The MapReduce layer has two new components: the SpatialFileSplitter removes file blocks that are not part of the result utilizing the global index, while the SpatialRecordReader gets the partial result efficiently from each file block utilizing local indexes [12].

In the storage layer, the MapReduce job constructs the SpatialHadoop index in three phases: partitioning, local indexing, and global indexing [23]. In the partitioning phase, a file is spatially parceled into the desired number of partitions. Each partition is represented in a rectangle with a size equal to one file block (64 MB) as the default. This phase runs in three stages; the initial stage is fixed, and the other two stages are repeated for each partitioning technique. The initial stage figures out the number of partitions needed, which is fixed for all partitioning techniques. The second stage takes an arbitrary specimen and examines the proportion$P_N$of the partitions to such an extent that the number of arbitrary specimen points in each partition is at most $\mathrm{k}/P_N$, where k is the arbitrary specimen size.
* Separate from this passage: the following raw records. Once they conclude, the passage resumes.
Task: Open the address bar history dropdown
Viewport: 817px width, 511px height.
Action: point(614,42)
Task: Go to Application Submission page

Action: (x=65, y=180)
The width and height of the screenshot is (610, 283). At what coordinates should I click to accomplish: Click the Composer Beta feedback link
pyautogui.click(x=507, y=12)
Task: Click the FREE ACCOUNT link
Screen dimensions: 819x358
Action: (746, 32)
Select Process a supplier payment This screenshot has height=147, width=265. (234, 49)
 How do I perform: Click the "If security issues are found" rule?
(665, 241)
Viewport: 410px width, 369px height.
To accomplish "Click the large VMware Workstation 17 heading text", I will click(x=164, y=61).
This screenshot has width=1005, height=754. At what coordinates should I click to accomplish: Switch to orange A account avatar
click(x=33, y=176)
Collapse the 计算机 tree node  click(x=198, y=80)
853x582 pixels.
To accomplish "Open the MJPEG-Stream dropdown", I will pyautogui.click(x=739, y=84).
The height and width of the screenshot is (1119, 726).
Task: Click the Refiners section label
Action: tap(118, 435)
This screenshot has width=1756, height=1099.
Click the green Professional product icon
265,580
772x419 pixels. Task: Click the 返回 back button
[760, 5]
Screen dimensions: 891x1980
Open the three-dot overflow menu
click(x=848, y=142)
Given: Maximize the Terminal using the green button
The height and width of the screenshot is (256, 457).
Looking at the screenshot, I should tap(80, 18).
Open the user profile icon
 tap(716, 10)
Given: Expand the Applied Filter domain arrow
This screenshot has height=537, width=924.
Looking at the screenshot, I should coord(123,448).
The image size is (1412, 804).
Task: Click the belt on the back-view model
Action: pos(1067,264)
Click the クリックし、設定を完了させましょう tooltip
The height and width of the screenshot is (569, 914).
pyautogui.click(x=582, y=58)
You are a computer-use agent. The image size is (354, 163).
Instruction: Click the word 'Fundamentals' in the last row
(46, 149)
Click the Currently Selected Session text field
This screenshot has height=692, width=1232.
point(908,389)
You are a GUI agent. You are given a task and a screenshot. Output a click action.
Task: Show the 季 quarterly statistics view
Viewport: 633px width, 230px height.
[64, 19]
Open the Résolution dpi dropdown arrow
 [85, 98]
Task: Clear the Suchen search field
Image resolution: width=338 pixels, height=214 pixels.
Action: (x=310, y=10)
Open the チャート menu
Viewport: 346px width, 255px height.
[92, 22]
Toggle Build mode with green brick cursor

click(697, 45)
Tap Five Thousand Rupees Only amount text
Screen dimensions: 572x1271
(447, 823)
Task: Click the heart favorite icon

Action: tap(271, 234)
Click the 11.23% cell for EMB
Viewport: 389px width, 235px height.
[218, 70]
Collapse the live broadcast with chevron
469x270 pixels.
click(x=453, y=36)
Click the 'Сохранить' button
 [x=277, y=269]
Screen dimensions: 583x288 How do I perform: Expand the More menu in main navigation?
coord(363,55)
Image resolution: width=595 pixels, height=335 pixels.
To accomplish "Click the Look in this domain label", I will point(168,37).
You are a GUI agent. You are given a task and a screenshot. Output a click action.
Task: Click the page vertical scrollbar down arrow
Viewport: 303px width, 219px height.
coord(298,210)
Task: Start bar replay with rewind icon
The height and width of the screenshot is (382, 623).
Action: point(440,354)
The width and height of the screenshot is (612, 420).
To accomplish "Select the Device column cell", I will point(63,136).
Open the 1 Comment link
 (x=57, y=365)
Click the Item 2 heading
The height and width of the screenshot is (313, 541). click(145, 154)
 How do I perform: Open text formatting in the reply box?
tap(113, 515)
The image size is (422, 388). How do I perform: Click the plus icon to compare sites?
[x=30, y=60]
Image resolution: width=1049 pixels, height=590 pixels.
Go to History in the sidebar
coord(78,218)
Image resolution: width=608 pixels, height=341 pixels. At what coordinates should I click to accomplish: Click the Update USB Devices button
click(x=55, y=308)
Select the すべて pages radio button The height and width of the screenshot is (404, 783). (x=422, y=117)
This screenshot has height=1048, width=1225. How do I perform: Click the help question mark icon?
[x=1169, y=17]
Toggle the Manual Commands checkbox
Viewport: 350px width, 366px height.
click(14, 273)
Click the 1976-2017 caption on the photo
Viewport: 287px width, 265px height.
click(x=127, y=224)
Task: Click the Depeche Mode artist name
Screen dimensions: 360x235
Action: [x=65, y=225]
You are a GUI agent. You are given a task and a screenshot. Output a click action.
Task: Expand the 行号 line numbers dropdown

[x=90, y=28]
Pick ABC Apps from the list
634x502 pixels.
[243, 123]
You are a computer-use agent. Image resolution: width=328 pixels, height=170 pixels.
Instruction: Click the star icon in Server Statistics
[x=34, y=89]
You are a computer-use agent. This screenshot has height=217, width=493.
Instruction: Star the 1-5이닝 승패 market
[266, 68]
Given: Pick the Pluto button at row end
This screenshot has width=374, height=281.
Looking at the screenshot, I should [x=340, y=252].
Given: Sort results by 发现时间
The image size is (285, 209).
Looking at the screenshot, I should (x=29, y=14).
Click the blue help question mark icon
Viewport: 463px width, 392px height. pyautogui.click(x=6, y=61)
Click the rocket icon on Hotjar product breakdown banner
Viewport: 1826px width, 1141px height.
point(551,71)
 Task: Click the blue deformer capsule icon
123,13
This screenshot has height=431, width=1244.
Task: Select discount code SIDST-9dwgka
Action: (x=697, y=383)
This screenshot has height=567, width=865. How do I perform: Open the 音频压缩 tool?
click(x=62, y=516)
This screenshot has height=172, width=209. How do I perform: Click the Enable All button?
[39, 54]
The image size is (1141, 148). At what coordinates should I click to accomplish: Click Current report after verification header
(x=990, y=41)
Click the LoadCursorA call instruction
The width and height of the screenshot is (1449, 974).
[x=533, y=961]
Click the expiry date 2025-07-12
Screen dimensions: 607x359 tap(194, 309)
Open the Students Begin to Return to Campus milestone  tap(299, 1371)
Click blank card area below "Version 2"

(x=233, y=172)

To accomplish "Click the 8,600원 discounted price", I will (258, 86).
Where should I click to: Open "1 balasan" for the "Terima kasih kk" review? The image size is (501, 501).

The third stage segments the input file by allocating every record to at least one partition. In the local indexing phase, a local index is constructed for each partition separately according to the index type and saved to a file with one HDFS block, which is defined by the MBR of the partition. In the global indexing phase, the local index files are grouped into one file. The global index is stored in the master node main memory to index all partitions utilizing their MBRs as keys [23].

4. The Priority R-Tree

The PR-Tree is considered one of the best R-Tree variants for distributed extreme data. The PR-Tree is the first R-Tree variant that can answer any window query in the optimal $O\left(\sqrt{\mathrm{N}/D_b}+\mathrm{T}/D_b\right)$ I/Os, where N is the number of d-dimensional (hyper) rectangles stored in the R-Tree, $D_b$ is the disk block size, and T is the output size [38].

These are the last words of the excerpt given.